Corresponding Author
Dr. Nikhil Gupta


Malaria still remains a leading cause of morbidity and mortality in humans despite intensive efforts from government and sanitary bodies to control malaria. Common presentations of malaria include intermittent fever with chills and rigors, jaundice, renal failure, myalgia etc. In endemic regions, malaria can present with unusual features due to development of immunity, indiscriminate use of antimalarial drugs and increasing resistance to antimalarial drugs. Post malaria neurological syndrome has been described in literature as a rare complication of malaria. To our knowledge, bilateral peroneal axonal neuropathy as a post malaria neurological syndrome is an undescribed entity. We report an unusual and a rare presentation of falciparum malaria.


Malaria is a common parasitic infection worldwide affecting 5% of the world’s population at any time [1]. More than two billion people are exposed to Plasmodium falciparum in malaria endemic areas translating into 515 million malaria episodes and more than one million malaria-related deaths each year [2]. Classical presentation is seen in only 50%–70% of the cases with the rest having atypical manifestations. Uncommon presentations are much more common with falciparum species. Various unusual manifestations of falciparum species include hemiplegia, cranial nerve palsies, myelitis-like syndrome, psychosis, cerebellar ataxia, peripheral neuropathy etc. We present to you such an unusual and uncommon presentation of falciparum malaria.

Case Report

A male patient resident of Delhi presented to us with intermittent fever with chills and rigors for 10 days, altered sensorium for 5 days, vomiting for 2 days and yellowish discoloration of eyes and urine for 2 days. There was no history suggestive of seizures, headache, bleeding manifestations or rash over body. The patient was unconscious at presentation with GCS of 6. Patient was febrile, pale, icteric but hemodynamically stable. There was absence of neck rigidity with no focal neurological deficit. Abdominal examination revealed hepatosplenomegaly. Cardiovascular and respiratory examinations were normal.

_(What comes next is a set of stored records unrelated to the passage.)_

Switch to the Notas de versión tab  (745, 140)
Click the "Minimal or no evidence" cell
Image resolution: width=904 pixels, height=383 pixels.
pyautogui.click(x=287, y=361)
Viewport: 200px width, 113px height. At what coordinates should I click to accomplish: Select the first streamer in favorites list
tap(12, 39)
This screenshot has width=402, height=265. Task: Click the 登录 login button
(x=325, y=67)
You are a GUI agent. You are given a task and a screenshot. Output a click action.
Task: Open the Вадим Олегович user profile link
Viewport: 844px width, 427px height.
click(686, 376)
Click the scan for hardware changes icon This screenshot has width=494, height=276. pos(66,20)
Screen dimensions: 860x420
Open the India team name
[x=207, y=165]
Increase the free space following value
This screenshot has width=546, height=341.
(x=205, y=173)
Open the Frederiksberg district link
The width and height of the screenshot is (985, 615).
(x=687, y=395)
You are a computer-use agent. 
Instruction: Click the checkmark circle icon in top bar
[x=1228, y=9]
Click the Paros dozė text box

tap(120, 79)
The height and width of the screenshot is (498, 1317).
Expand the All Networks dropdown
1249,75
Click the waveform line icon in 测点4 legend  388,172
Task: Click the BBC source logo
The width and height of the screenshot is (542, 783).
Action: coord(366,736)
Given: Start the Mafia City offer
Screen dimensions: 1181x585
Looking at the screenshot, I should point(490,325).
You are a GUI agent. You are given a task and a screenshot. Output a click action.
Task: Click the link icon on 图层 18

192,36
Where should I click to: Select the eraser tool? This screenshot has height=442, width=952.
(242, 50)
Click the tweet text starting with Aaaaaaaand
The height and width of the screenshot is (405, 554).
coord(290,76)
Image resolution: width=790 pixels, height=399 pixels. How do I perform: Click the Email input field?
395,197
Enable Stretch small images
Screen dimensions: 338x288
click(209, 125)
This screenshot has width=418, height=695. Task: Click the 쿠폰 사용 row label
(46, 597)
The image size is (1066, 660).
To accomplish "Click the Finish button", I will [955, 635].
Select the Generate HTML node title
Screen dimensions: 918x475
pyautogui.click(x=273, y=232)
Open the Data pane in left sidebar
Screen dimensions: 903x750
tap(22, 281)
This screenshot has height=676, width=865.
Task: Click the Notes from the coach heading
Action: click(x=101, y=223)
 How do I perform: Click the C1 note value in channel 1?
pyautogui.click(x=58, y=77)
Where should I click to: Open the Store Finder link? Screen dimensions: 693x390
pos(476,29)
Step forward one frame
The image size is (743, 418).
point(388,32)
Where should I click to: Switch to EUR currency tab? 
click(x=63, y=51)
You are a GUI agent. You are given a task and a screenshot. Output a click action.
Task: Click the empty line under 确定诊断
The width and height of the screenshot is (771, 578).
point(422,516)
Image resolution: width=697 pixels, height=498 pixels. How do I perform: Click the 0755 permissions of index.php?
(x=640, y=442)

Patient had haemoglobin of 8.1 gm% (normal: 13-16), TLC 8100/cumm (normal: 4000-11000), platelet count of 1.17 lac/cumm (normal: 1.5–4), DLC P70L23 and ESR was 13 (normal: 0-10). Kidney functions were deranged with blood urea of 90 mg/dL (normal < 20), serum creatinine of 1.1 mg/dL (normal: 0.6-0.9). Liver functions showed total bilirubin to be 6.7 mg/dL (normal < 1-1.5) with direct component of 3.4 mg/dL (normal- 0.1-0.4), AST/ALT to be 102/123 (normal 0-36). Optimal test and peripheral smear were positive for plasmodium falciparum. CSF examination did not reveal any abnormality.

A diagnosis of complicated falciparum malaria was made and patient was given injectable artesunate and clindamycin with supportive measures. After 2 days of treatment our patient recovered completely and became afebrile. After 3 days i.e 5th day of hospital stay patient complained of inability to stand and walk.  There was no complain of backache, bladder or bowel incontinence. Lower limb examination revealed bilateral normal power at hip and knee joint, while bilateral ankle dorsiflexion and eversion revealed power of 0/5. Muscles responsible for inversion of ankle showed normal power while bilateral toe extension was weak with power of 3/5. Bilateral plantars were flexor and all reflexes of the bilateral lower limb were normal. There were decreased sensations of deep and light touch bilaterally over the outer and posterior aspect of leg with rest of the sensory examination being normal. 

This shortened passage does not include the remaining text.